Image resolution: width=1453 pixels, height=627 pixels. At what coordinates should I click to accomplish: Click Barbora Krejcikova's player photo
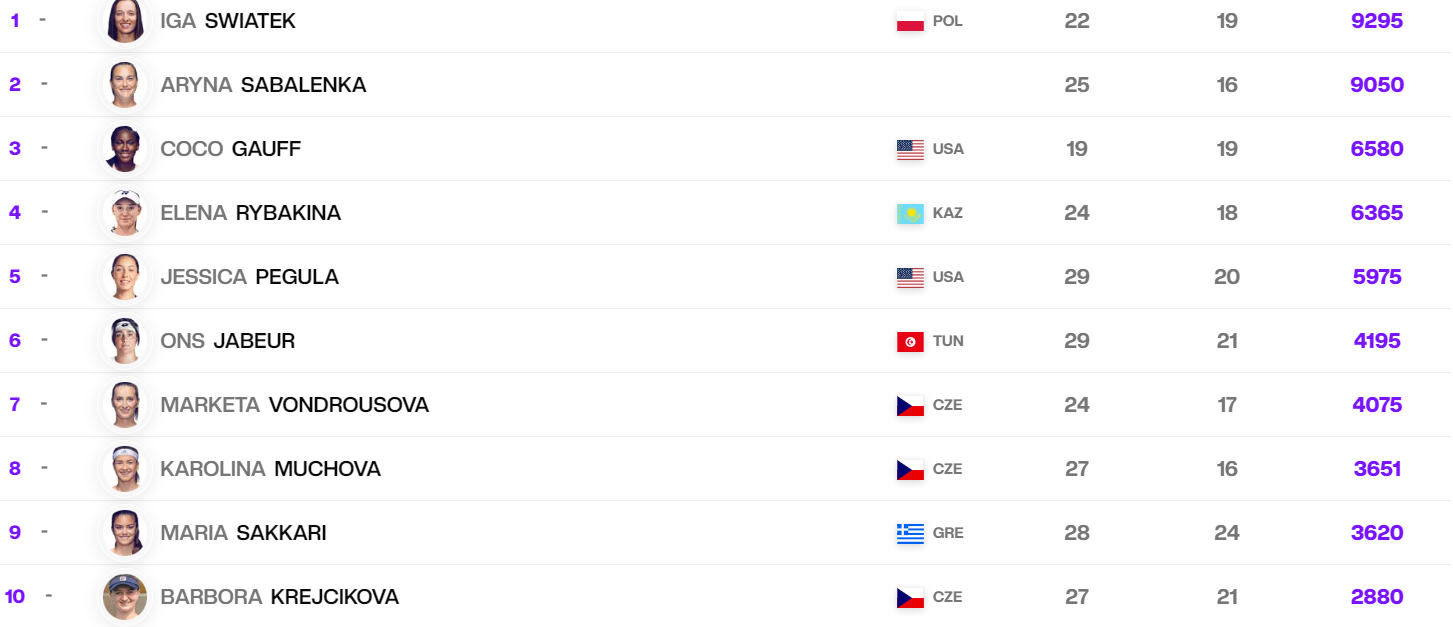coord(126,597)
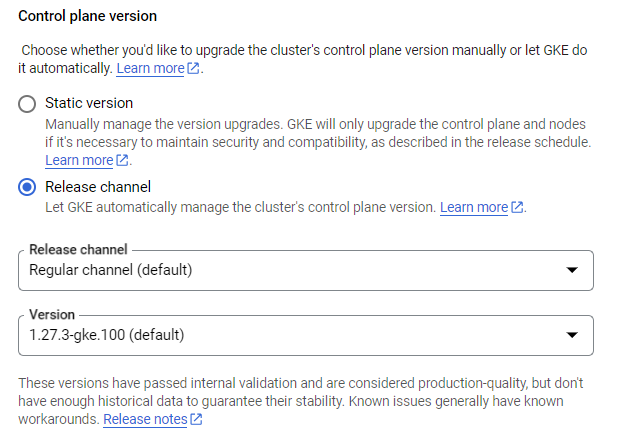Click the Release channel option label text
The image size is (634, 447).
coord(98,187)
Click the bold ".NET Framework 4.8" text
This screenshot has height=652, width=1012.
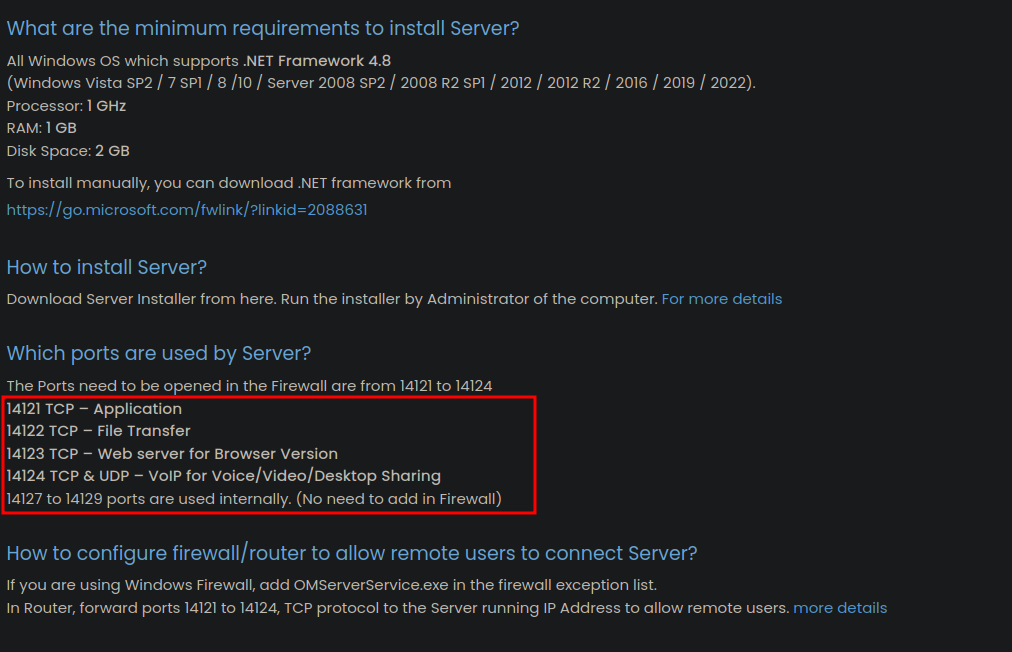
--
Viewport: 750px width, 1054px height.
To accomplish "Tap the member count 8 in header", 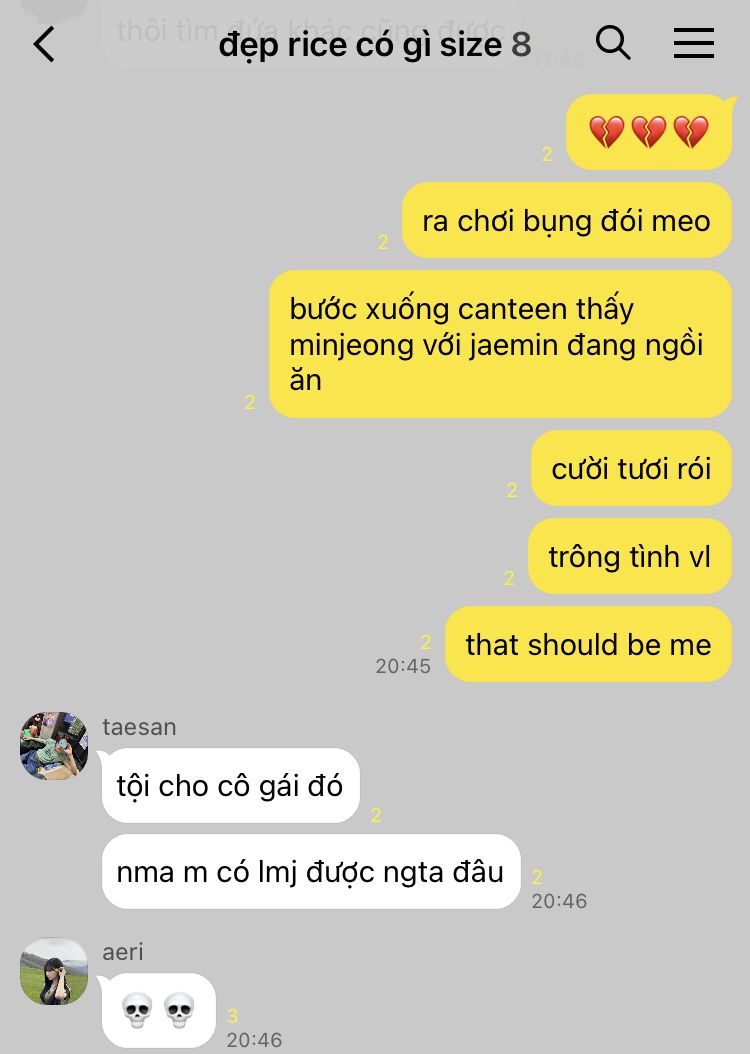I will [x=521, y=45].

WHAT IS REQUIRED: The answer must be the lines above from the one containing "Image resolution: width=1453" through the one containing "This screenshot has height=652, width=1012.", reproduced exactly, with no pictures and nothing else.

OUTPUT BELOW:
Image resolution: width=1453 pixels, height=627 pixels. At what coordinates should I click to accomplish: Click Barbora Krejcikova's player photo
coord(126,597)
Click the Release channel option label text
The image size is (634, 447).
coord(98,187)
Click the bold ".NET Framework 4.8" text
This screenshot has height=652, width=1012.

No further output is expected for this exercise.